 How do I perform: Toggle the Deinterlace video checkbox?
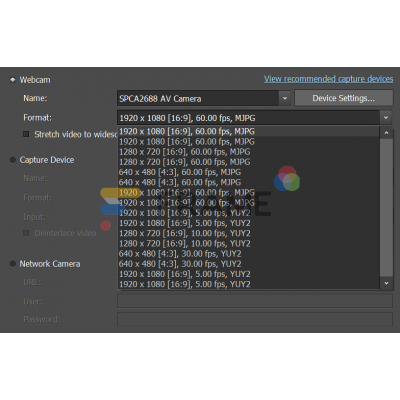[x=26, y=233]
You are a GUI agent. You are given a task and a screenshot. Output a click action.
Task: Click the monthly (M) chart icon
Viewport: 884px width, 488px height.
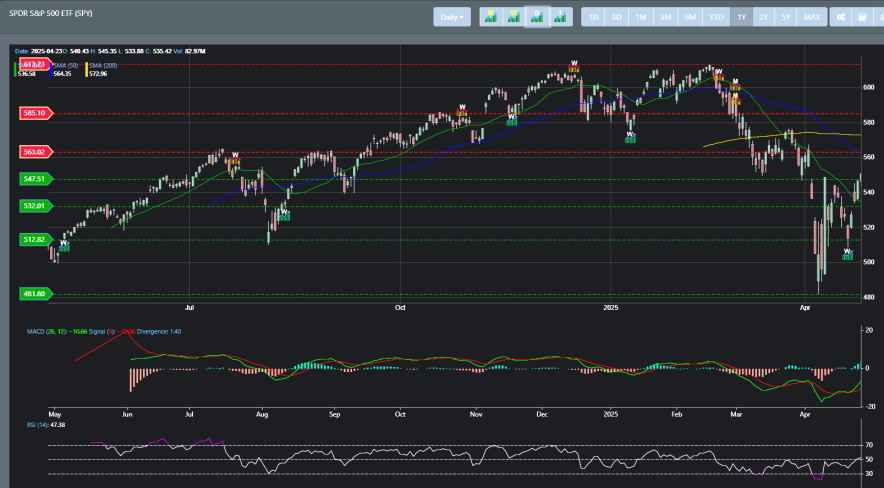click(491, 17)
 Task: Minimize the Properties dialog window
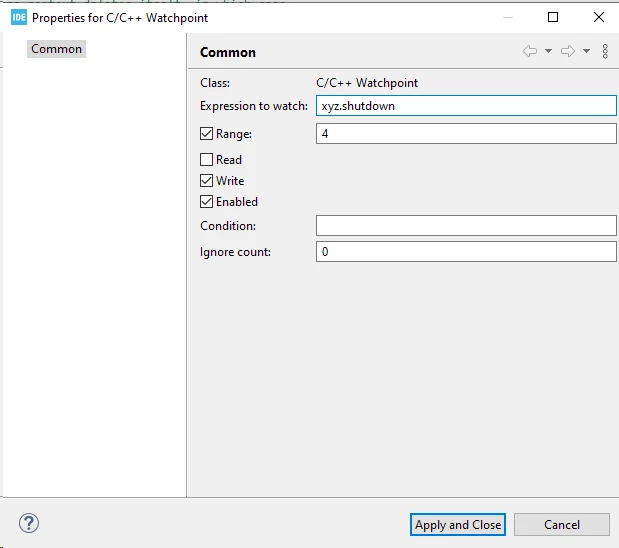point(508,17)
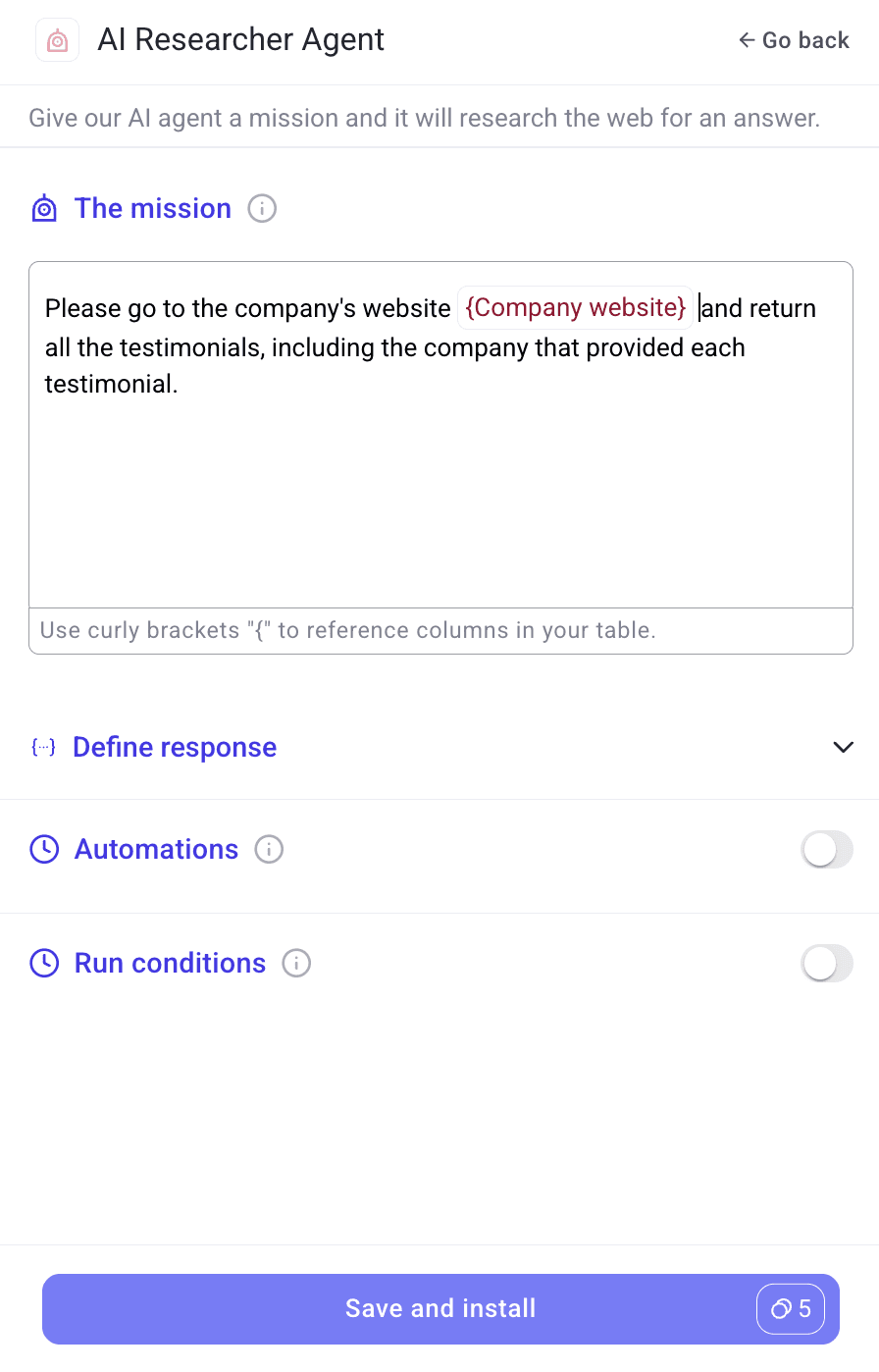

======

- INSTRUCTIONS TO FOLLOW:
The listing above is to be retyped word for word, with the pictures omitted.

- TASK OUTPUT:
 How do I perform: Toggle the Deinterlace video checkbox?
[x=26, y=233]
You are a GUI agent. You are given a task and a screenshot. Output a click action.
Task: Click the monthly (M) chart icon
Viewport: 884px width, 488px height.
click(491, 17)
 Task: Minimize the Properties dialog window
point(508,17)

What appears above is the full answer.